TO BE DONE —
Please pull out each line of the data below that contains the string "Viewport". Letter case must match.

DATA IN THIS EXERCISE —
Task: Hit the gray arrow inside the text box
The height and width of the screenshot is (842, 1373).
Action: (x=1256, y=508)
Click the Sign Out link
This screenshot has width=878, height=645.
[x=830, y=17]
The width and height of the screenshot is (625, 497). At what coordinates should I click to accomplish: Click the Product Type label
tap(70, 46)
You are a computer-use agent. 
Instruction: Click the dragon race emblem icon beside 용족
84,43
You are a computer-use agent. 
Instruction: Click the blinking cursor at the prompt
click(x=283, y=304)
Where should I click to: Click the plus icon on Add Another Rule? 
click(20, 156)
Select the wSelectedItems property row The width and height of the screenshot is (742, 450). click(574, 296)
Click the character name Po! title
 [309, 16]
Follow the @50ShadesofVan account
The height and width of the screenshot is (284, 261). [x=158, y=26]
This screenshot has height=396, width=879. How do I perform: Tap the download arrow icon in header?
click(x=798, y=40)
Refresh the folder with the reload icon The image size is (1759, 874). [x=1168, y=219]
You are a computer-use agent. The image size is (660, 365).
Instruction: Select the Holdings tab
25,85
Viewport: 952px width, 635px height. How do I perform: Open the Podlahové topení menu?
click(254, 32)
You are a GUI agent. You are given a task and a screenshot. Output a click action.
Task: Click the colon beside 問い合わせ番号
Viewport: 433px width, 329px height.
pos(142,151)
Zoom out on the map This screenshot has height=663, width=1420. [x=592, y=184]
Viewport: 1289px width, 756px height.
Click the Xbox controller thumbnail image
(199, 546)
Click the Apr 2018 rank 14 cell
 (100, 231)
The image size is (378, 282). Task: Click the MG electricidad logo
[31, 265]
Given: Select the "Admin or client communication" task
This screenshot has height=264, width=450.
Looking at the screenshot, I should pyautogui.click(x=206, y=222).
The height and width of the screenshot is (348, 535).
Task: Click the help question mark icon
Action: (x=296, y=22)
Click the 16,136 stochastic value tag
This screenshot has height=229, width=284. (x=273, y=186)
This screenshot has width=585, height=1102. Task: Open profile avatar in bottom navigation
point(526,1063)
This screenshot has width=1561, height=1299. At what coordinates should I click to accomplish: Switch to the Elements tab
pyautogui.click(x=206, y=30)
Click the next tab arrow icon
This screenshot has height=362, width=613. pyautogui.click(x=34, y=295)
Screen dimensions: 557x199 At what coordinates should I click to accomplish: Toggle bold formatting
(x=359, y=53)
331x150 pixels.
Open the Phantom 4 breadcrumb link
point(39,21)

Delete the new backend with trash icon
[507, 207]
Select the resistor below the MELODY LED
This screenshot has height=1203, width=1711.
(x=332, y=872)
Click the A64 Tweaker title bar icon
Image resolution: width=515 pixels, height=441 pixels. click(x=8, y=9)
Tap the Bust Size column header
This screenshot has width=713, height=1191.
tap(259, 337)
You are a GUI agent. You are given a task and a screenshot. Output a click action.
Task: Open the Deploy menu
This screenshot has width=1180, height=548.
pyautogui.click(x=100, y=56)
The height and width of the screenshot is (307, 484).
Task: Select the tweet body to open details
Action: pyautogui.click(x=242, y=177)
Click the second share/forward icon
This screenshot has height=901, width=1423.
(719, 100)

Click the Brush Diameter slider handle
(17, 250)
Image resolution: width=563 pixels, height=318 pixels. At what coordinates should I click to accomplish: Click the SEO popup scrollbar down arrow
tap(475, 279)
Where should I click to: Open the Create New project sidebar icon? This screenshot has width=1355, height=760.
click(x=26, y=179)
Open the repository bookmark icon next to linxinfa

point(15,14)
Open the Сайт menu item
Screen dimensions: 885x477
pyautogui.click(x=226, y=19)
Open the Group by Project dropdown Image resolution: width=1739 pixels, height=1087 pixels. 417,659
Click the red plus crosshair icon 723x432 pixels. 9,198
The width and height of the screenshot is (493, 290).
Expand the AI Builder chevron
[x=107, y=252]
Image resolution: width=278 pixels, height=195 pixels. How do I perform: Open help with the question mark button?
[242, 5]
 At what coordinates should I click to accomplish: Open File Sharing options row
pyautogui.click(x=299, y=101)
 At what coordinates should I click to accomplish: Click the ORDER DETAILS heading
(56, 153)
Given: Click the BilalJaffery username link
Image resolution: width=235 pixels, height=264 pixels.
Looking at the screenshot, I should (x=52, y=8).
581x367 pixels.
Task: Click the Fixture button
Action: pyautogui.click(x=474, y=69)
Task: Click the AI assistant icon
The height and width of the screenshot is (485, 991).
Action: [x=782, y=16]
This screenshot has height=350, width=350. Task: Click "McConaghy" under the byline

RESPONSE TO THIS TASK —
Viewport: 952px width, 635px height. How do I perform: Open the Podlahové topení menu?
Viewport: 433px width, 329px height.
Viewport: 1289px width, 756px height.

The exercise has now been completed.